Saved entries
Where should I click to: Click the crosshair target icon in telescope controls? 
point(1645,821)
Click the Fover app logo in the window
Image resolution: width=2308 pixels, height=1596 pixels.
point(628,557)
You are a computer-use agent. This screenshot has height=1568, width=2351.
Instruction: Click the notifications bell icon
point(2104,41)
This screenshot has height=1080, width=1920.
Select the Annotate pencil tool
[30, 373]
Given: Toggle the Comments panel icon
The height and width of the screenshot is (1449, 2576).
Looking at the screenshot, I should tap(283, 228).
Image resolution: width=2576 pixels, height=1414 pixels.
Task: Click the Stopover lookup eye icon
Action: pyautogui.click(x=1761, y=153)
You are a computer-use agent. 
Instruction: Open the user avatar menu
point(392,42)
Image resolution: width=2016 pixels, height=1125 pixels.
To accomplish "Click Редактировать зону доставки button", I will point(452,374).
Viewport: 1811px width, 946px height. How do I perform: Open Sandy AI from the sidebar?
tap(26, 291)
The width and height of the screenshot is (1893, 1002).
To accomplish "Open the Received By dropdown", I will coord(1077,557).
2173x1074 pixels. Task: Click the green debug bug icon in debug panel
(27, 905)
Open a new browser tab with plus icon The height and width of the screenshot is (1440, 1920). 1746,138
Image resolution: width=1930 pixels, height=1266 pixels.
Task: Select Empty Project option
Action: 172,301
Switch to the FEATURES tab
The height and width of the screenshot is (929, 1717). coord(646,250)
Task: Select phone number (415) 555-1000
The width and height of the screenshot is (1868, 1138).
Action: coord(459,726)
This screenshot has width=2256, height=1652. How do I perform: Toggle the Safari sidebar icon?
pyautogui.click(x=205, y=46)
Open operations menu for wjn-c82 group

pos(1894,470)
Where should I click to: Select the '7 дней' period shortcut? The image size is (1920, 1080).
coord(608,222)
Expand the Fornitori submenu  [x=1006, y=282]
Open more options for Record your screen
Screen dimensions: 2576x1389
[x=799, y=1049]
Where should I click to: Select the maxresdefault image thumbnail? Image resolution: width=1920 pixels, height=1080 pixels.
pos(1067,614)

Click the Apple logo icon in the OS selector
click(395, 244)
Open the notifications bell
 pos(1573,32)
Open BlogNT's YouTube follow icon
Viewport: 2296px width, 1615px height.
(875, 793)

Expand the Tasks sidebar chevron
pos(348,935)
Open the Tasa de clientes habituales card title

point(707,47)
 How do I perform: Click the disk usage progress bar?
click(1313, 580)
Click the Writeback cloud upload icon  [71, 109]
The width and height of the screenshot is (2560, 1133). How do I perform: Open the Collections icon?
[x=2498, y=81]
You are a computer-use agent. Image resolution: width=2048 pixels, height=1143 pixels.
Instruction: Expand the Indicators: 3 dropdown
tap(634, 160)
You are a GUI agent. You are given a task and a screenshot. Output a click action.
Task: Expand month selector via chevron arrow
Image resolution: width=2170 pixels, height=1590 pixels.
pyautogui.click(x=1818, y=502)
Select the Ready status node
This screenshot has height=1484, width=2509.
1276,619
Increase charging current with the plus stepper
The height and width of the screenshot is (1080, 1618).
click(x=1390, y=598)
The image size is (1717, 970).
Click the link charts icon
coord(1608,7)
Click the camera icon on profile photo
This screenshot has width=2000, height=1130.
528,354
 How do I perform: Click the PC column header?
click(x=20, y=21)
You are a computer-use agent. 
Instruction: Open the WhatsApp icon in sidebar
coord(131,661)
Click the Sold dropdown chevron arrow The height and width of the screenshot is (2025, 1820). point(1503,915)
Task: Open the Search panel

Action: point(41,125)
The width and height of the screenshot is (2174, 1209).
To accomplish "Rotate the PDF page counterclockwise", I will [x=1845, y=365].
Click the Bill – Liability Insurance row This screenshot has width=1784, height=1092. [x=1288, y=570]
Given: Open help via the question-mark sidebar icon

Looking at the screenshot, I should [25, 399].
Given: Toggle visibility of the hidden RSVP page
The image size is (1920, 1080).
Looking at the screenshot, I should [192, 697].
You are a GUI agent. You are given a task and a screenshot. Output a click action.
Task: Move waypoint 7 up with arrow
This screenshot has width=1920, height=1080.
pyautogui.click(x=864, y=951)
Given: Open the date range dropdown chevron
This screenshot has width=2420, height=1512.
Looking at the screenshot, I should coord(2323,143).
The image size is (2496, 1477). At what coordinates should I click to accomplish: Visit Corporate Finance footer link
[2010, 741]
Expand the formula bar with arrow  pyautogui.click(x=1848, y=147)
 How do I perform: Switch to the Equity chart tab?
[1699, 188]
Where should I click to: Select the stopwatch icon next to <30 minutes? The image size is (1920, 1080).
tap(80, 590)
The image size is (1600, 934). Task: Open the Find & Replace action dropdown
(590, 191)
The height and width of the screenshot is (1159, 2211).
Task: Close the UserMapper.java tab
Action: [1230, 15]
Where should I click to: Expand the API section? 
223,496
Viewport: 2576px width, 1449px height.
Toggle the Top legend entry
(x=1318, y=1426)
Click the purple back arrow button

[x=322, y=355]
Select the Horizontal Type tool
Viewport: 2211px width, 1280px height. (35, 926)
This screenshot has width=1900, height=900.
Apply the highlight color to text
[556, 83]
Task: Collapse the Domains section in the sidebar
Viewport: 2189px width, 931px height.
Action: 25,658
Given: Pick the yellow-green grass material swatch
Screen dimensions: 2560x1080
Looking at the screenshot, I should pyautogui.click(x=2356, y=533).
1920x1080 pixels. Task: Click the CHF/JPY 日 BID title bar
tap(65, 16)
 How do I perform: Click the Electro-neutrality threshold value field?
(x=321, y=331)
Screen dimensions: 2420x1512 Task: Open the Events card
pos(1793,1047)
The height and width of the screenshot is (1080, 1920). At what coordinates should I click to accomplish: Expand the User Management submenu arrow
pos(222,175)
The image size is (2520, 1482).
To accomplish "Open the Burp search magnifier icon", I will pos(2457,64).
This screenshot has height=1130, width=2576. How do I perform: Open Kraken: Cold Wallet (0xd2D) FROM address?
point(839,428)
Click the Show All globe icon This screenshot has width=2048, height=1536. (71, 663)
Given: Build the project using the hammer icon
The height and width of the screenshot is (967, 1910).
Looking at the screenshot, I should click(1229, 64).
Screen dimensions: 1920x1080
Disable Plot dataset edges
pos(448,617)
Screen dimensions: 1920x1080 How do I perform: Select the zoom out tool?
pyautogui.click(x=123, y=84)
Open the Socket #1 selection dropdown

■ EXERCISE OBJECTIVE ■
Would you restate each of the entries word for word?

■ RESPONSE FOR THIS EXERCISE ■
Where should I click to: Click the crosshair target icon in telescope controls? 
point(1645,821)
Click the Fover app logo in the window
Image resolution: width=2308 pixels, height=1596 pixels.
point(628,557)
You are a computer-use agent. This screenshot has height=1568, width=2351.
Instruction: Click the notifications bell icon
point(2104,41)
This screenshot has height=1080, width=1920.
Select the Annotate pencil tool
[30, 373]
Given: Toggle the Comments panel icon
The height and width of the screenshot is (1449, 2576).
Looking at the screenshot, I should tap(283, 228).
Image resolution: width=2576 pixels, height=1414 pixels.
Task: Click the Stopover lookup eye icon
Action: pyautogui.click(x=1761, y=153)
You are a computer-use agent. 
Instruction: Open the user avatar menu
point(392,42)
Image resolution: width=2016 pixels, height=1125 pixels.
To accomplish "Click Редактировать зону доставки button", I will point(452,374).
Viewport: 1811px width, 946px height. How do I perform: Open Sandy AI from the sidebar?
tap(26, 291)
The width and height of the screenshot is (1893, 1002).
To accomplish "Open the Received By dropdown", I will coord(1077,557).
2173x1074 pixels. Task: Click the green debug bug icon in debug panel
(27, 905)
Open a new browser tab with plus icon The height and width of the screenshot is (1440, 1920). 1746,138
Image resolution: width=1930 pixels, height=1266 pixels.
Task: Select Empty Project option
Action: 172,301
Switch to the FEATURES tab
The height and width of the screenshot is (929, 1717). coord(646,250)
Task: Select phone number (415) 555-1000
The width and height of the screenshot is (1868, 1138).
Action: coord(459,726)
This screenshot has width=2256, height=1652. How do I perform: Toggle the Safari sidebar icon?
pyautogui.click(x=205, y=46)
Open operations menu for wjn-c82 group

pos(1894,470)
Where should I click to: Select the '7 дней' period shortcut? The image size is (1920, 1080).
coord(608,222)
Expand the Fornitori submenu  [x=1006, y=282]
Open more options for Record your screen
Screen dimensions: 2576x1389
[x=799, y=1049]
Where should I click to: Select the maxresdefault image thumbnail? Image resolution: width=1920 pixels, height=1080 pixels.
pos(1067,614)

Click the Apple logo icon in the OS selector
click(395, 244)
Open the notifications bell
 pos(1573,32)
Open BlogNT's YouTube follow icon
Viewport: 2296px width, 1615px height.
(875, 793)

Expand the Tasks sidebar chevron
pos(348,935)
Open the Tasa de clientes habituales card title

point(707,47)
 How do I perform: Click the disk usage progress bar?
click(1313, 580)
Click the Writeback cloud upload icon  [71, 109]
The width and height of the screenshot is (2560, 1133). How do I perform: Open the Collections icon?
[x=2498, y=81]
You are a computer-use agent. Image resolution: width=2048 pixels, height=1143 pixels.
Instruction: Expand the Indicators: 3 dropdown
tap(634, 160)
You are a GUI agent. You are given a task and a screenshot. Output a click action.
Task: Expand month selector via chevron arrow
Image resolution: width=2170 pixels, height=1590 pixels.
pyautogui.click(x=1818, y=502)
Select the Ready status node
This screenshot has height=1484, width=2509.
1276,619
Increase charging current with the plus stepper
The height and width of the screenshot is (1080, 1618).
click(x=1390, y=598)
The image size is (1717, 970).
Click the link charts icon
coord(1608,7)
Click the camera icon on profile photo
This screenshot has width=2000, height=1130.
528,354
 How do I perform: Click the PC column header?
click(x=20, y=21)
You are a computer-use agent. 
Instruction: Open the WhatsApp icon in sidebar
coord(131,661)
Click the Sold dropdown chevron arrow The height and width of the screenshot is (2025, 1820). point(1503,915)
Task: Open the Search panel

Action: point(41,125)
The width and height of the screenshot is (2174, 1209).
To accomplish "Rotate the PDF page counterclockwise", I will [x=1845, y=365].
Click the Bill – Liability Insurance row This screenshot has width=1784, height=1092. [x=1288, y=570]
Given: Open help via the question-mark sidebar icon

Looking at the screenshot, I should [25, 399].
Given: Toggle visibility of the hidden RSVP page
The image size is (1920, 1080).
Looking at the screenshot, I should [192, 697].
You are a GUI agent. You are given a task and a screenshot. Output a click action.
Task: Move waypoint 7 up with arrow
This screenshot has width=1920, height=1080.
pyautogui.click(x=864, y=951)
Given: Open the date range dropdown chevron
This screenshot has width=2420, height=1512.
Looking at the screenshot, I should coord(2323,143).
The image size is (2496, 1477). At what coordinates should I click to accomplish: Visit Corporate Finance footer link
[2010, 741]
Expand the formula bar with arrow  pyautogui.click(x=1848, y=147)
 How do I perform: Switch to the Equity chart tab?
[1699, 188]
Where should I click to: Select the stopwatch icon next to <30 minutes? The image size is (1920, 1080).
tap(80, 590)
The image size is (1600, 934). Task: Open the Find & Replace action dropdown
(590, 191)
The height and width of the screenshot is (1159, 2211).
Task: Close the UserMapper.java tab
Action: [1230, 15]
Where should I click to: Expand the API section? 
223,496
Viewport: 2576px width, 1449px height.
Toggle the Top legend entry
(x=1318, y=1426)
Click the purple back arrow button

[x=322, y=355]
Select the Horizontal Type tool
Viewport: 2211px width, 1280px height. (35, 926)
This screenshot has width=1900, height=900.
Apply the highlight color to text
[556, 83]
Task: Collapse the Domains section in the sidebar
Viewport: 2189px width, 931px height.
Action: 25,658
Given: Pick the yellow-green grass material swatch
Screen dimensions: 2560x1080
Looking at the screenshot, I should pyautogui.click(x=2356, y=533).
1920x1080 pixels. Task: Click the CHF/JPY 日 BID title bar
tap(65, 16)
 How do I perform: Click the Electro-neutrality threshold value field?
(x=321, y=331)
Screen dimensions: 2420x1512 Task: Open the Events card
pos(1793,1047)
The height and width of the screenshot is (1080, 1920). At what coordinates should I click to accomplish: Expand the User Management submenu arrow
pos(222,175)
The image size is (2520, 1482).
To accomplish "Open the Burp search magnifier icon", I will pos(2457,64).
This screenshot has height=1130, width=2576. How do I perform: Open Kraken: Cold Wallet (0xd2D) FROM address?
point(839,428)
Click the Show All globe icon This screenshot has width=2048, height=1536. (71, 663)
Given: Build the project using the hammer icon
The height and width of the screenshot is (967, 1910).
Looking at the screenshot, I should click(1229, 64).
Screen dimensions: 1920x1080
Disable Plot dataset edges
pos(448,617)
Screen dimensions: 1920x1080 How do I perform: Select the zoom out tool?
pyautogui.click(x=123, y=84)
Open the Socket #1 selection dropdown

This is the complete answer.